Russia Says Ready to Join EU’s INSTEX
TEHRAN (Tasnim) – Russia has signaled its willingness to join an EU payments channel designed to circumvent US sanctions banning trade with Iran, but has called on Brussels to expand the new mechanism to cover oil exports.
“Russia is interested in close coordination with the European Union on INSTEX,” the Russian foreign ministry told the Financial Times.
“The more countries and continents involved, the more effective will the mechanism be as a whole.”
The Russian foreign ministry said, “The full potential of INSTEX will only be able to be deployed if it will be open to the participation of countries which are not members of the European Union.”
Mohammad Javad Zarif, Iran’s foreign minister, previously described INSTEX as “not sufficient”.
Russia said INSTEX was “a good tool in the implementation of projects . . . that the United States has strongly torpedoed” but called for it to be expanded to include crude oil.

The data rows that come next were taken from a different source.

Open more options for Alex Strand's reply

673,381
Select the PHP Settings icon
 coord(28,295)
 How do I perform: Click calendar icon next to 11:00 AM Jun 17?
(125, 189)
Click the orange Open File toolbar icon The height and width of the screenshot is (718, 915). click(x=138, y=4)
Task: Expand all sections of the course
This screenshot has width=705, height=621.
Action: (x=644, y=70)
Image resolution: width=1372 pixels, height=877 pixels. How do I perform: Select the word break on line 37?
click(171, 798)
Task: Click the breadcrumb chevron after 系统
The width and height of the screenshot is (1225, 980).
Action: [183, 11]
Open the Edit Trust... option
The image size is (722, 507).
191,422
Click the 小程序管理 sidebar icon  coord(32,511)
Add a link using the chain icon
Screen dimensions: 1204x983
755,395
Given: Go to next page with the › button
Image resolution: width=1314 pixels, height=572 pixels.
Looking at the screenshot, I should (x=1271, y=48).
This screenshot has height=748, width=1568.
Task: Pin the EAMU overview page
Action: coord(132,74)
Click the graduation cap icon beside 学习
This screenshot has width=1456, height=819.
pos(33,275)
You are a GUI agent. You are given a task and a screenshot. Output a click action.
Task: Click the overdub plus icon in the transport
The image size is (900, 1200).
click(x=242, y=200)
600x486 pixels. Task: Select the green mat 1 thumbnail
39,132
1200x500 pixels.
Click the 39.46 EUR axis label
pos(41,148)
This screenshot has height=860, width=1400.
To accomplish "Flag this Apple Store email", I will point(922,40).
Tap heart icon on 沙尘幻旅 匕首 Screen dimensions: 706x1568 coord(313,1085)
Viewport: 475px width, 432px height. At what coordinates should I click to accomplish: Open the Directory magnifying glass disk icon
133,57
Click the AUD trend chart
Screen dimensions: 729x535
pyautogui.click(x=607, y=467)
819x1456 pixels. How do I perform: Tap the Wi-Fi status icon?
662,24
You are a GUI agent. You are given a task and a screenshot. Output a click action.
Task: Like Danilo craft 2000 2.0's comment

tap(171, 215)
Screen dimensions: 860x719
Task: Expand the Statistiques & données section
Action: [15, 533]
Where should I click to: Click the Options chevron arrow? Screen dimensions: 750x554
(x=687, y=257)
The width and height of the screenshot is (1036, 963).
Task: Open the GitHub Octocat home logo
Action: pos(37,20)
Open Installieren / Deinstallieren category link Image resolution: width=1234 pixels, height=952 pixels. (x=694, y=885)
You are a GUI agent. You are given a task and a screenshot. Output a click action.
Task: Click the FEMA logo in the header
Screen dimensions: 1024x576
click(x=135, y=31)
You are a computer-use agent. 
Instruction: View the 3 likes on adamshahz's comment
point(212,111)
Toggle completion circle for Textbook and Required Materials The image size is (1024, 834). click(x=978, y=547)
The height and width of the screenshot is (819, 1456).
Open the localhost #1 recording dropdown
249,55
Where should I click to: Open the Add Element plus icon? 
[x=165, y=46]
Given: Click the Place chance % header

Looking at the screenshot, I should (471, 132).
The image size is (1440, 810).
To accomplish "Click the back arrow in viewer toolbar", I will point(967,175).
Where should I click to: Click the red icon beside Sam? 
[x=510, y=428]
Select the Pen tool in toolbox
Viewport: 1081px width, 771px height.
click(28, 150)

“If the encouraging statements by the EU . . . will be backed up by concrete steps and practical advances, including in relation to the use of INSTEX for servicing trading in Iranian oil, it will help stabilize the difficult situation created around the JCPOA,” it said.
INSTEX was launched in January but subsequently delayed by bureaucratic hurdles and the complications caused by the US sanctions. It only became operational last month and has been criticized by Tehran for having major limitations.
Just 10 EU states are members and the mechanism’s initial credit line of several million euros is a fraction of EU-Iran trade, which stood at more than €20bn annually before the US sanctions.
Brussels is interested in bringing Russia into the system, two EU officials told the FT, but they said that it would first seek to get the channel up and running with humanitarian aid trades before potentially expanding its scope or membership.
Federica Mogherini, the EU’s foreign policy head, said this week that the trade mechanism “has always been conceived to be open to third countries . . . and we are already seeing interest by some of them to participate in that”, although she did not name them. “The issue of whether or not INSTEX will deal with oil is a discussion that is ongoing among the shareholders,” she added.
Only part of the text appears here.